--- start PROVIDED DATA ---

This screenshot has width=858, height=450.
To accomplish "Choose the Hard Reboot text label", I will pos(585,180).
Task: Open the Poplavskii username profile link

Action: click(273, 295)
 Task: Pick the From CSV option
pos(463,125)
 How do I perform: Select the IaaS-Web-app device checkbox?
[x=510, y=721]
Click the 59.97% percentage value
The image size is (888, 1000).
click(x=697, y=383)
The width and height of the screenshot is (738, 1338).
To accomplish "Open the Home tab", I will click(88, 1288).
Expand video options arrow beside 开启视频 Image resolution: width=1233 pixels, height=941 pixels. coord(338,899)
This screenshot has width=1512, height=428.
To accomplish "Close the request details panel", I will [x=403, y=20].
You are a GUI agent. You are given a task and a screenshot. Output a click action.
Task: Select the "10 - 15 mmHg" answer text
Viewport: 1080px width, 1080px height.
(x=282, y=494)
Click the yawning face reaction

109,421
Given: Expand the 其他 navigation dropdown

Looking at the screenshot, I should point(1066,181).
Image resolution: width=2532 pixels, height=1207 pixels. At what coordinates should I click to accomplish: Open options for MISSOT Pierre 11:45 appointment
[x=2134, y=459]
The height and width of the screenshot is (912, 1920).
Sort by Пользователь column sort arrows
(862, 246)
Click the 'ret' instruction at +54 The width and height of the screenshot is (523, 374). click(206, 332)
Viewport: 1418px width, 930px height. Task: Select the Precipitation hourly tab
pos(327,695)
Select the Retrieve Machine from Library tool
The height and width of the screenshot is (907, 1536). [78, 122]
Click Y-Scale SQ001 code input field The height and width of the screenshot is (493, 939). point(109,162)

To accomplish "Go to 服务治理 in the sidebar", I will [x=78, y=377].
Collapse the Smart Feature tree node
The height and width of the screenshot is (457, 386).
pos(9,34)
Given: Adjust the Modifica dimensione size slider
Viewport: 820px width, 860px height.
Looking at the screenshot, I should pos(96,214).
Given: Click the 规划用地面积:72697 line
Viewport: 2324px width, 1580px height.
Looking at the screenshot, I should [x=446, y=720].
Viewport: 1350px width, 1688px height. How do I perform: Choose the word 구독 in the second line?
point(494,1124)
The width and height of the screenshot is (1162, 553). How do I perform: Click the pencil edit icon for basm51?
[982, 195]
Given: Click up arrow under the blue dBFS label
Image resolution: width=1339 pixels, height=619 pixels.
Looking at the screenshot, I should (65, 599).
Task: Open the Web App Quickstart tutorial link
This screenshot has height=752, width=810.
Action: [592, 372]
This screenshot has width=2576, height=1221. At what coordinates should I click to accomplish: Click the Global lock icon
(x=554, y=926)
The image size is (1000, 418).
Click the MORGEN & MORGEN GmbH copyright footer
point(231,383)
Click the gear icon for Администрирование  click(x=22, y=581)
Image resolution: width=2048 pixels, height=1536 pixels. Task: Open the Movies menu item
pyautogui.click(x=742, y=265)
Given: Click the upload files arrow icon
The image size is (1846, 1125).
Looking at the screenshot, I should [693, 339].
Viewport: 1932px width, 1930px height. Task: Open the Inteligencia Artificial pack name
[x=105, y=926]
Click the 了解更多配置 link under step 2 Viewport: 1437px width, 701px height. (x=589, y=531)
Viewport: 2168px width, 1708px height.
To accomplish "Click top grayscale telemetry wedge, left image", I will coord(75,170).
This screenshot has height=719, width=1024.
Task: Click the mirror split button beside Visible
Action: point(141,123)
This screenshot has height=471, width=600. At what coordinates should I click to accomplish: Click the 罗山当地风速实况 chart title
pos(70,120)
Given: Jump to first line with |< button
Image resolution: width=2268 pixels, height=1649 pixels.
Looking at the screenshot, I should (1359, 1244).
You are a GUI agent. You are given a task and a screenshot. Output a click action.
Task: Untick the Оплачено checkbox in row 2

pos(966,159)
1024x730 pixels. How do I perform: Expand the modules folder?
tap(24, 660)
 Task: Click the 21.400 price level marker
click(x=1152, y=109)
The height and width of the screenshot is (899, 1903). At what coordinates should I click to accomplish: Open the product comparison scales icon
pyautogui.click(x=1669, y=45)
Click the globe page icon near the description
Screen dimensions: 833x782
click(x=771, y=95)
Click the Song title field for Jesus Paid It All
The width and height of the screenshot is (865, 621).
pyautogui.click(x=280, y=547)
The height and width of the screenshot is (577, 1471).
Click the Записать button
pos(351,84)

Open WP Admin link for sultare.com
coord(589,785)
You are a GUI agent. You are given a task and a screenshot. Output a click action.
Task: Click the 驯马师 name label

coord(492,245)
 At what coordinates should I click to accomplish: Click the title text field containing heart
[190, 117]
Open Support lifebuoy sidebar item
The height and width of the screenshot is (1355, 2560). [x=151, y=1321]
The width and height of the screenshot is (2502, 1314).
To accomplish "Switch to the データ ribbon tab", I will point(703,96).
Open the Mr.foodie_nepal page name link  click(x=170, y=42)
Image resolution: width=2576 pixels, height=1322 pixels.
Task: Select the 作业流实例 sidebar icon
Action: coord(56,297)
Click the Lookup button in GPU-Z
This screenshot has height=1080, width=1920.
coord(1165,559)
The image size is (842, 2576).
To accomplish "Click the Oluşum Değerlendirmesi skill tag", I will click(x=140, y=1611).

--- end PROVIDED DATA ---

■ WHAT YOU NEED TO DO ■
Can you write out every line of the records above precisely as they appear?

■ RESPONSE TO THE TASK ■
This screenshot has width=858, height=450.
To accomplish "Choose the Hard Reboot text label", I will pos(585,180).
Task: Open the Poplavskii username profile link

Action: click(273, 295)
 Task: Pick the From CSV option
pos(463,125)
 How do I perform: Select the IaaS-Web-app device checkbox?
[x=510, y=721]
Click the 59.97% percentage value
The image size is (888, 1000).
click(x=697, y=383)
The width and height of the screenshot is (738, 1338).
To accomplish "Open the Home tab", I will click(88, 1288).
Expand video options arrow beside 开启视频 Image resolution: width=1233 pixels, height=941 pixels. coord(338,899)
This screenshot has width=1512, height=428.
To accomplish "Close the request details panel", I will [x=403, y=20].
You are a GUI agent. You are given a task and a screenshot. Output a click action.
Task: Select the "10 - 15 mmHg" answer text
Viewport: 1080px width, 1080px height.
(x=282, y=494)
Click the yawning face reaction

109,421
Given: Expand the 其他 navigation dropdown

Looking at the screenshot, I should point(1066,181).
Image resolution: width=2532 pixels, height=1207 pixels. At what coordinates should I click to accomplish: Open options for MISSOT Pierre 11:45 appointment
[x=2134, y=459]
The height and width of the screenshot is (912, 1920).
Sort by Пользователь column sort arrows
(862, 246)
Click the 'ret' instruction at +54 The width and height of the screenshot is (523, 374). click(206, 332)
Viewport: 1418px width, 930px height. Task: Select the Precipitation hourly tab
pos(327,695)
Select the Retrieve Machine from Library tool
The height and width of the screenshot is (907, 1536). [78, 122]
Click Y-Scale SQ001 code input field The height and width of the screenshot is (493, 939). point(109,162)

To accomplish "Go to 服务治理 in the sidebar", I will [x=78, y=377].
Collapse the Smart Feature tree node
The height and width of the screenshot is (457, 386).
pos(9,34)
Given: Adjust the Modifica dimensione size slider
Viewport: 820px width, 860px height.
Looking at the screenshot, I should pos(96,214).
Given: Click the 规划用地面积:72697 line
Viewport: 2324px width, 1580px height.
Looking at the screenshot, I should [x=446, y=720].
Viewport: 1350px width, 1688px height. How do I perform: Choose the word 구독 in the second line?
point(494,1124)
The width and height of the screenshot is (1162, 553). How do I perform: Click the pencil edit icon for basm51?
[982, 195]
Given: Click up arrow under the blue dBFS label
Image resolution: width=1339 pixels, height=619 pixels.
Looking at the screenshot, I should (65, 599).
Task: Open the Web App Quickstart tutorial link
This screenshot has height=752, width=810.
Action: [592, 372]
This screenshot has width=2576, height=1221. At what coordinates should I click to accomplish: Click the Global lock icon
(x=554, y=926)
The image size is (1000, 418).
Click the MORGEN & MORGEN GmbH copyright footer
point(231,383)
Click the gear icon for Администрирование  click(x=22, y=581)
Image resolution: width=2048 pixels, height=1536 pixels. Task: Open the Movies menu item
pyautogui.click(x=742, y=265)
Given: Click the upload files arrow icon
The image size is (1846, 1125).
Looking at the screenshot, I should [693, 339].
Viewport: 1932px width, 1930px height. Task: Open the Inteligencia Artificial pack name
[x=105, y=926]
Click the 了解更多配置 link under step 2 Viewport: 1437px width, 701px height. (x=589, y=531)
Viewport: 2168px width, 1708px height.
To accomplish "Click top grayscale telemetry wedge, left image", I will coord(75,170).
This screenshot has height=719, width=1024.
Task: Click the mirror split button beside Visible
Action: point(141,123)
This screenshot has height=471, width=600. At what coordinates should I click to accomplish: Click the 罗山当地风速实况 chart title
pos(70,120)
Given: Jump to first line with |< button
Image resolution: width=2268 pixels, height=1649 pixels.
Looking at the screenshot, I should (1359, 1244).
You are a GUI agent. You are given a task and a screenshot. Output a click action.
Task: Untick the Оплачено checkbox in row 2

pos(966,159)
1024x730 pixels. How do I perform: Expand the modules folder?
tap(24, 660)
 Task: Click the 21.400 price level marker
click(x=1152, y=109)
The height and width of the screenshot is (899, 1903). At what coordinates should I click to accomplish: Open the product comparison scales icon
pyautogui.click(x=1669, y=45)
Click the globe page icon near the description
Screen dimensions: 833x782
click(x=771, y=95)
Click the Song title field for Jesus Paid It All
The width and height of the screenshot is (865, 621).
pyautogui.click(x=280, y=547)
The height and width of the screenshot is (577, 1471).
Click the Записать button
pos(351,84)

Open WP Admin link for sultare.com
coord(589,785)
You are a GUI agent. You are given a task and a screenshot. Output a click action.
Task: Click the 驯马师 name label

coord(492,245)
 At what coordinates should I click to accomplish: Click the title text field containing heart
[190, 117]
Open Support lifebuoy sidebar item
The height and width of the screenshot is (1355, 2560). [x=151, y=1321]
The width and height of the screenshot is (2502, 1314).
To accomplish "Switch to the データ ribbon tab", I will point(703,96).
Open the Mr.foodie_nepal page name link  click(x=170, y=42)
Image resolution: width=2576 pixels, height=1322 pixels.
Task: Select the 作业流实例 sidebar icon
Action: coord(56,297)
Click the Lookup button in GPU-Z
This screenshot has height=1080, width=1920.
coord(1165,559)
The image size is (842, 2576).
To accomplish "Click the Oluşum Değerlendirmesi skill tag", I will click(x=140, y=1611).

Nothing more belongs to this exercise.